— start of Text passage —

Understanding different number systems

Understanding different number systems

TL;DR

Leibnitz' notes on the binary system

  • The fact that we use a number system with 10 symbols (0-9),aka "Base 10" or decimal is an arbitrary choice
  • Systems with different bases can help us express numbers in specific contexts more intuitively (e.g. hexadecimal or binary when working with digital systems)
  • Reading numbers in any number system can be done by multiplying each digit value with a power of the base, starting with the zero-th power for the right most digit and increasing the exponent by one for each step to the left, e.g. 123 = 3x10^0 + 2x10^1 + 1x10^2 for decimal numbers (base 10)

Why bother with other number systems?

We are very used to the decimal system. We learned this system as young kids and use it nearly all the time in our day to day life. Since we are so familiar with it, it does feel "natural" for us to use ten symbols (0, 1, ..., 9) to count.

Besides the fact that most of us happen to have ten fingers and ten toes (which kids often use as support when counting) there's not much "natural" about it, we might as well use more or less symbols to count just as well.

— end of Text passage —
— start of Stored data —

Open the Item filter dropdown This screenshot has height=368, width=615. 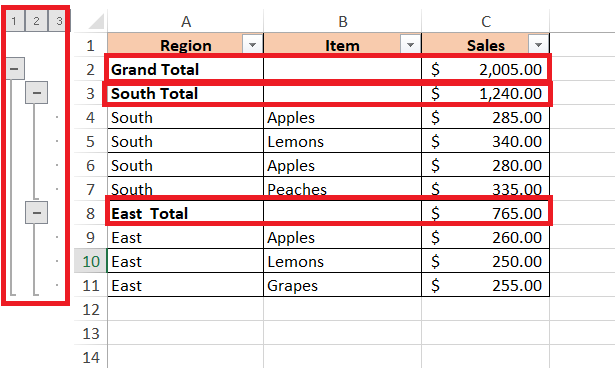click(x=410, y=45)
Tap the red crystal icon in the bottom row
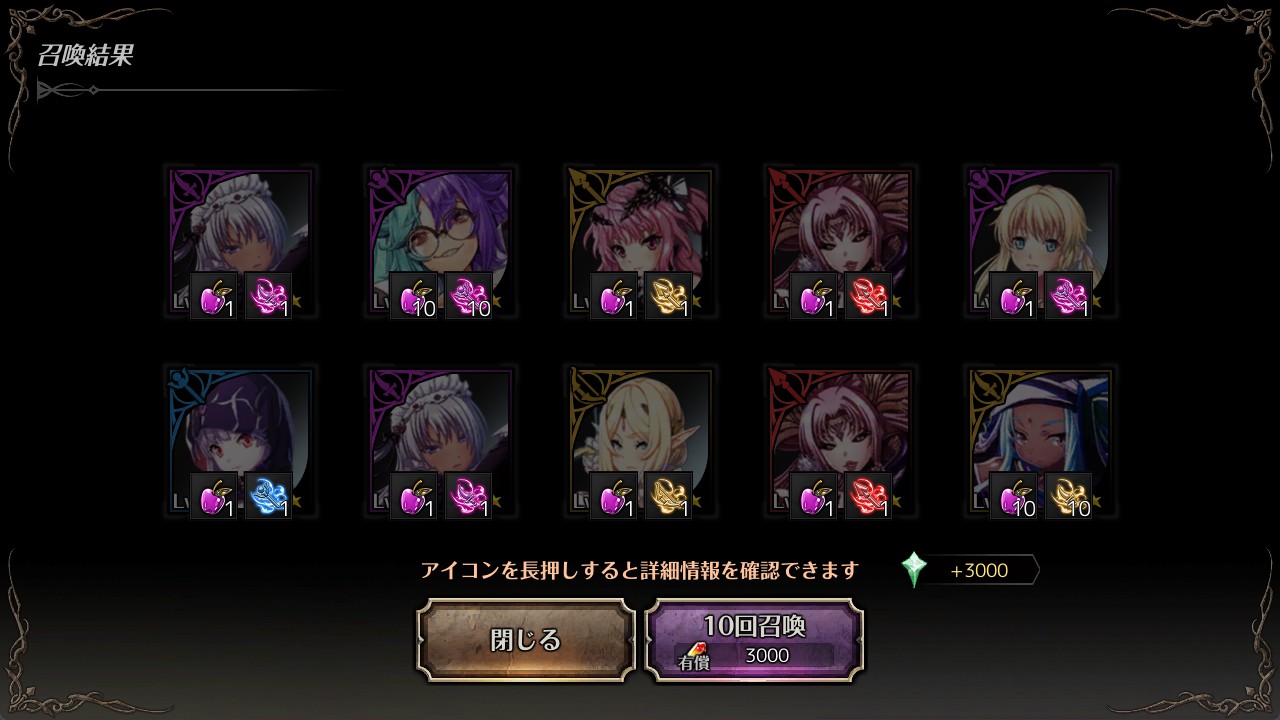Image resolution: width=1280 pixels, height=720 pixels. click(868, 496)
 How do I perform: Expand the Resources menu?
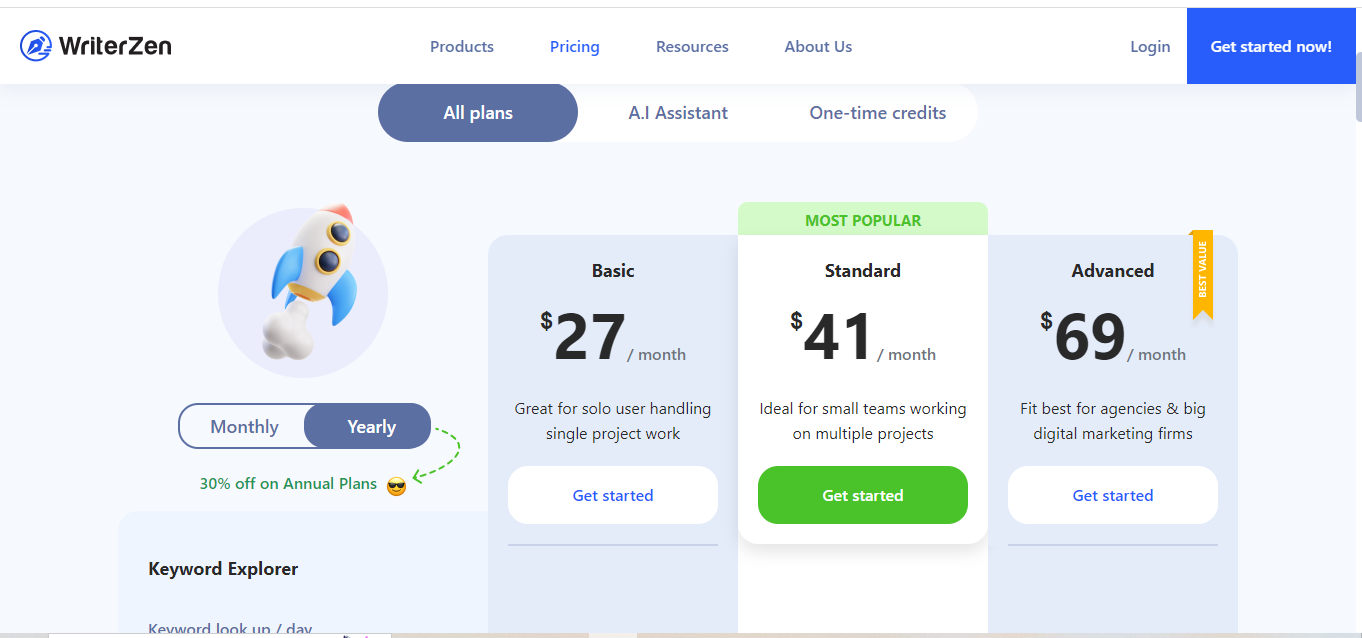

— end of Stored data —

§ **Given instruction**:
Write the next part of the text on number systems, starting after its final sentence. The lines are not needed for what follows.

§ **Task result**:
Yet, why would we bother? The decimal system is well-established and feels like a good choice to us.

But there's good reason to change the amount of symbols in some cases:

  • in digital systems, it is easier to work with just two states: some electrical current or none. This gives us two symbols "off" (0) and "on" (1)
  • When we define time in hours, we have a base of 60 minutes that we could hypothetically express with 60 different symbols to get easier conversion between hours and minutes

Computers, being digital systems themselves, use 8 digits of two symbols (aka "bits", wich can take two values each) grouped together as a byte, which can hold 256 (28) different values.
Using decimal numbers it is not easy to spot how many byte a number will take up. In contrast, knowing that the hexadecimal system with 16 symbols 0, ..., 9, A (10), B (11), C (12), D (13), E (14) and F (15) is easier for this purpose. Two digits of any hexadecimal number take up one byte.

Knowing this, finding out how many bytes the number 10895 takes is trivial if this number is written in hexadecimal instead of decimal:

10895 (decimal) = 2a8f (hex) = 2 bytes

This comes in handy when we need to deal with data that is too big to fit into a single byte but we want to access it byte-wise. In that case we can work with each pair of digits independently (for our last example we would work with 2a and 8f independently).

Reinventing numbers with Emoji

To get a little more familiar with bits and non-decimal numbers, let's pretend that we are the first to invent numbers.

So let's say that we have three symbols: ★, ♥ and ☻.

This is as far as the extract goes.